Delifrance back in China after 20 years

French bakery chain to open cafes in Shenzhen and Guangzhou more than 20 years after its first attempt to crack the market failed

PUBLISHED : Monday, 22 July, 2013, 12:00am
UPDATED : Monday, 22 July, 2013, 2:51am

Delifrance is planning a comeback in the mainland market, brushing off a failure across the border more than 20 years ago. It is opening two bakery cafes in Shenzhen and Guangzhou next year as part of the new push.

The French bakery's initial move into China took place long before Starbucks and Costa Coffee's relatively recent attempts to add Western tastes to the menu of China's young generation. It opened its first cafe in Shanghai in 1987 but it did not end well.

"The attempt was probably made too early and there wasn't the proper population back then," said Jean-Manuel Leveque, managing director of Delifrance - a subsidiary of French milling giant Grands Moulins de Paris (GMP) which owns the brand.

Now, owing to the rise of a middle class which pursues not just luxury goods but also a fashionable lifestyle, the French pastry maker saw its chance to return.

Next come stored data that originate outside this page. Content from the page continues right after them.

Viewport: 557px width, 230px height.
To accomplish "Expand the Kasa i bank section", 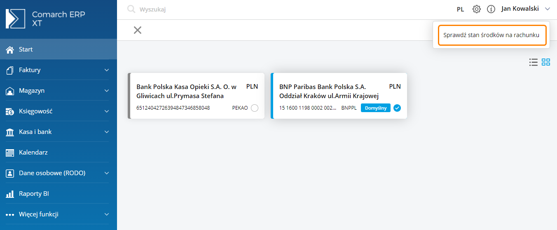I will pos(107,132).
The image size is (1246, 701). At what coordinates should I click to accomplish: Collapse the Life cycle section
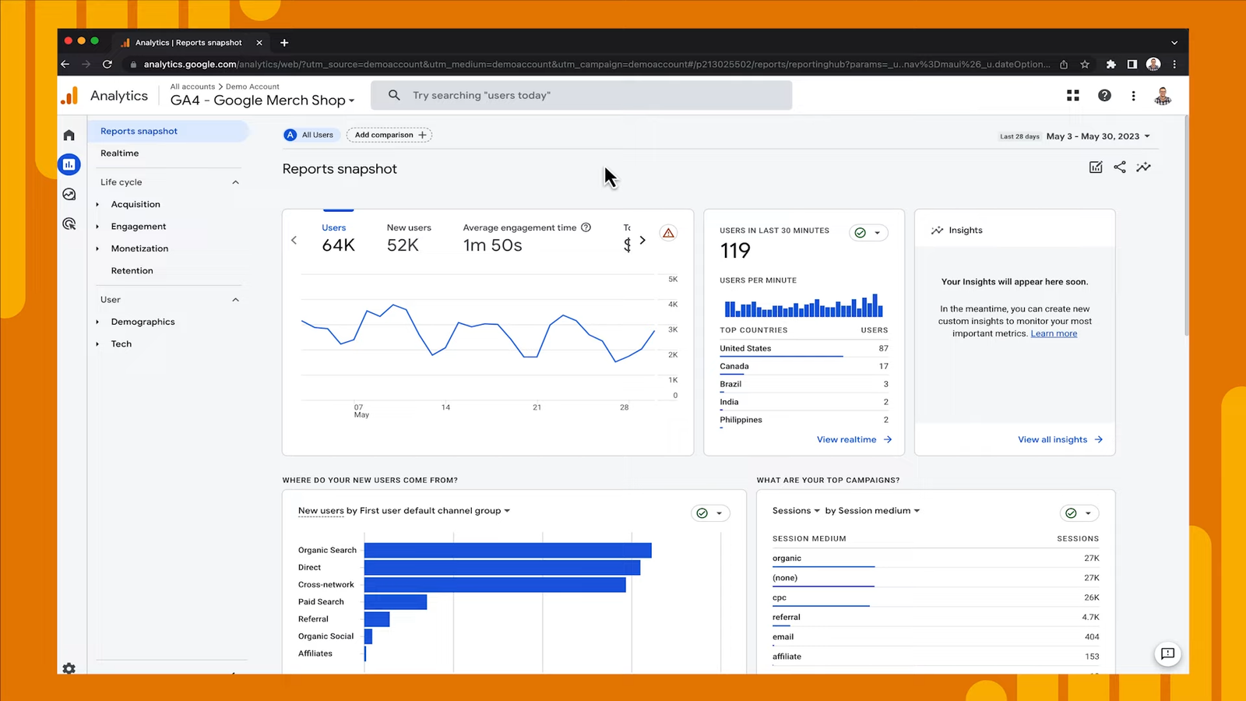[235, 182]
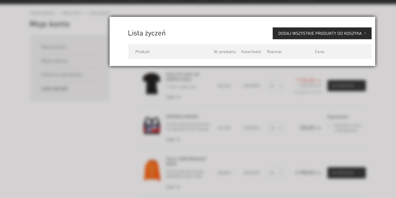Add the orange jacket to the cart

click(346, 173)
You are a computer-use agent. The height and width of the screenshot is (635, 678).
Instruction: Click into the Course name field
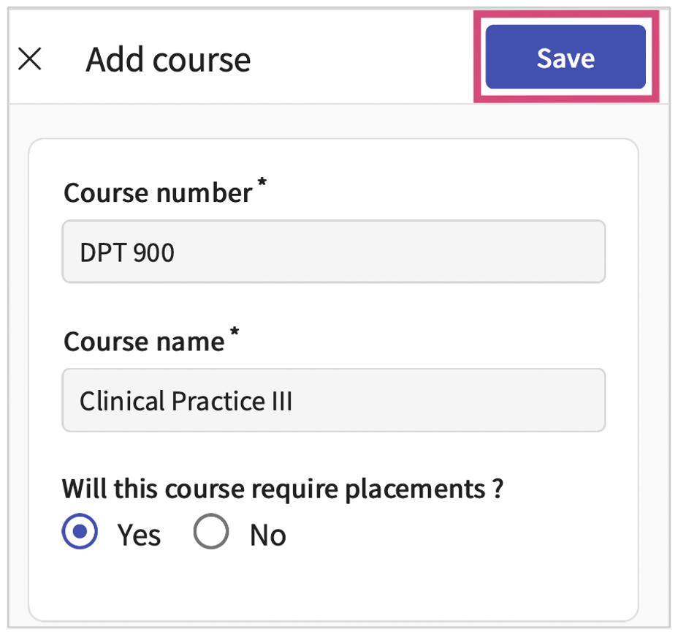pyautogui.click(x=333, y=400)
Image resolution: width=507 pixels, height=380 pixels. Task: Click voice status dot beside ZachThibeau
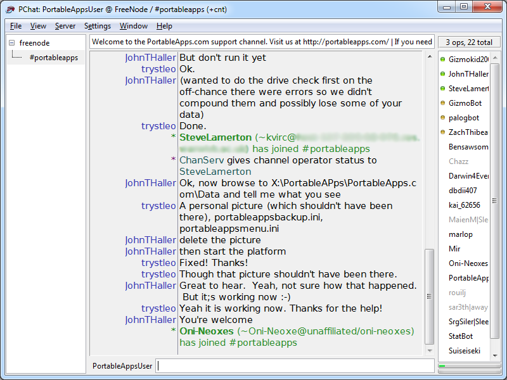442,132
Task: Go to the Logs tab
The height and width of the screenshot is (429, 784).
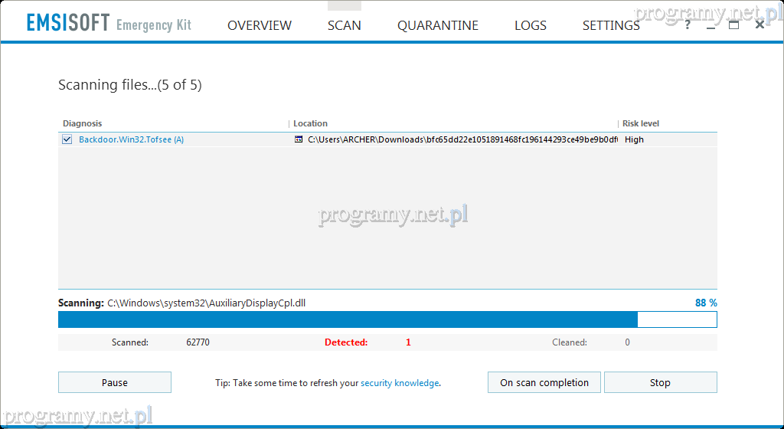Action: (530, 25)
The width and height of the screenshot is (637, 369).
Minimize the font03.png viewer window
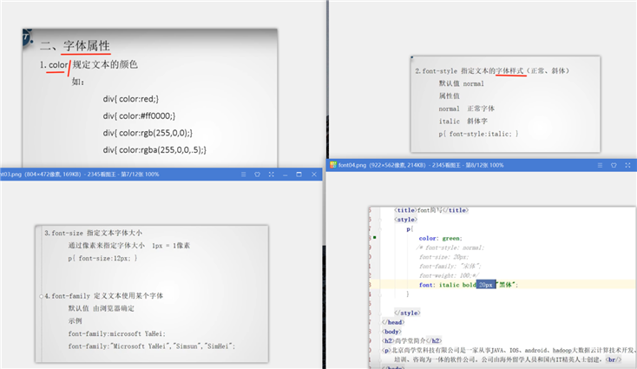(x=286, y=175)
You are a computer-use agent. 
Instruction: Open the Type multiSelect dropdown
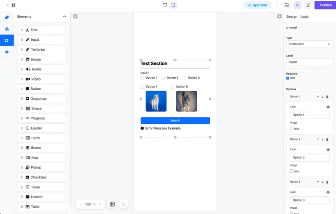(x=309, y=44)
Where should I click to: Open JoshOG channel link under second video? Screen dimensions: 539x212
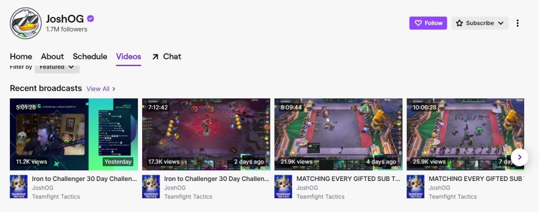point(175,188)
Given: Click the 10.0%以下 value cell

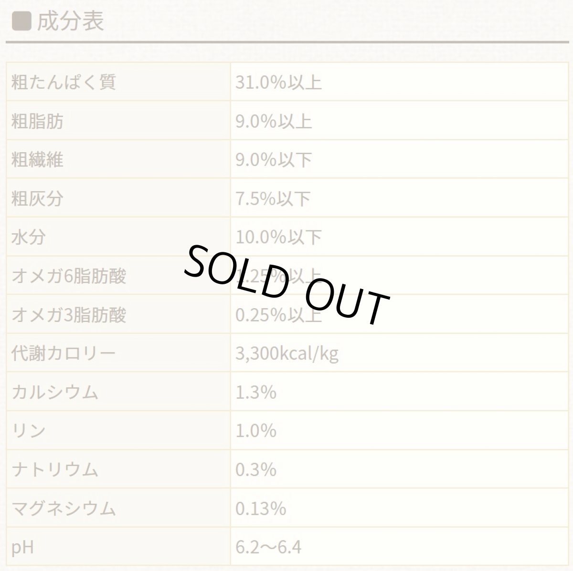Looking at the screenshot, I should tap(278, 237).
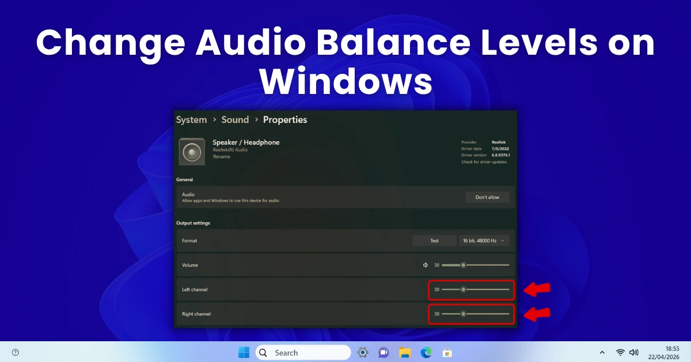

If things went well, Leveque said they will open two to three more outlets in each of the mainland cities by 2015, all in new shopping malls and high-end residential areas.

Delifrance will work on the expansion plan with Delifrance Asia - sold off by GMP some 30 years ago and which now manages the brand in the form of cafes, bistros and wholesale bakery in the region including Hong Kong, Singapore and Malaysia.

"It doesn't take an economist to know it's better to look for growth out of Europe," Leveque said. "But it's also the right time for us because we have a new partnership with Delifrance Asia."

The new partnership meant that all the Delifrance outlets in Asia would now have to make croissants, baguettes and macaroons exactly the same way as their baking counterparts in France do.

"Being a master franchisee of the brand now and not just a trademark user, we would have to follow completely the bakery's recipe and work flow, which means 38 per cent of the butter we now use in our croissant, for example, comes from France," said Francis Chan, country manager of Delifrance Hong Kong. "All Delifrance pastries you now have in Hong Kong are exactly the ones you would find in France."

Like many of its peers, Delifrance is upgrading its style, menu and restaurant design to remain competitive in the wake of rising costs and thinning margins.

"Butter price went up 35 per cent within two months last year, while the year before it was flour, every year we faced strong pressure on material prices," Leveque said.

Apart from China, the French bakery is also looking to open new markets in Latin America and the United States.